For her first film, Coralie Fargeat signs an impressive survival in the middle of the desert that looks towards the B series. A true genre film, Revenge features the sulphurous Matilda Lutz struggling with a macho and violent male trio, who rapes her. What follows is a simple and effective story of revenge, which is based on sumptuous staging effects.
Revenge : a series B not headache
Like this brainless genre, Revenge has a scenario that is based on a postage stamp. The interest of the film is not so much based on its story, but more on its staging. With a big shot of a fat and imposing electronic soundtrack Coralie Fargeat offers a sublime visual, playing on the warm colors of the desert and canyons. The style and form are at the rendezvous thanks to a precise, modern and rhythmic staging. Sublime landscapes, magnified naked bodies, bright colors, neon lights, all wrapped in this catchy soundtrack, where the low impulses of bass punctuate the twists and turns of this gore adventure. In this warm villa, female and male bodies are unveiled in their simplicity, in their naked beauty, in a rocky universe that echoes a return to primary instincts. Bloody, Revenge has a dose of hemoglobin that would make Tarantino euphoric, and that completes this rapprochement of bodies. Thus the flesh is at the center of this story to such an extent that the comparison to Grave is sometimes inevitable.
Very violent, Revenge offers a few bloody moments, and a gruelling chase in an inconvenient desert. The codes of horror are obviously respected. In a hostile universe, the prey will become the hunter, in a classic reversal of situation, sadistic pleasure for the spectator, full of empathy for the protagonist, victim of male violence. With sometimes a lack of originality in its treatment, Revenge relies entirely on the effects of style, on the beauty of bodies, sets and images. Gorgeous photography, some clever artistic close-ups, a very hypnotic soundtrack and a stunning lead actress.

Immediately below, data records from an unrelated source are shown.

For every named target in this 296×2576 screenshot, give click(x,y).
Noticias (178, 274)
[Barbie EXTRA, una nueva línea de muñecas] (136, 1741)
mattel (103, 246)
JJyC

The revival of French genre cinema?
After Grave, released a few months ago, we perhaps hold here another element of the renewal of genre cinema in the French landscape. Coralie Fargeat, like Julia Ducournau, takes real risks and offers a work that goes beyond the usual shackles of French cinema. The comparison between the two films is possible: a film that salutes the human body, closer to flesh and blood, but also closer to women. A strong feminist work, carried by the sublime Matilda Lutz, worthy heiress of Lara Croft. Revenge also speaks of female emancipation, it seeks to oppose the sexes and its clichés, demonstrates that physical strength is worthless, that performance does not belong only to men. Coralie Fargeat also addresses sexual issues that will inevitably echo the revelations #Metoo and #Balancetonporc, the accusations that splash some of the Hollywood bigwigs. Revenge is a muscular, powerful and violent feminist film. A magnificent survival, an exciting rise in power, to the visual and sound orgasm, in this uncompromising conclusion to the image of this sadistic and gory work.
Revenge is the worthy heir to Grave : a gory and violent feminist genre film that takes risks. The feature film is not free of flaws but appears as a real breath of freshness in the landscape of French cinema.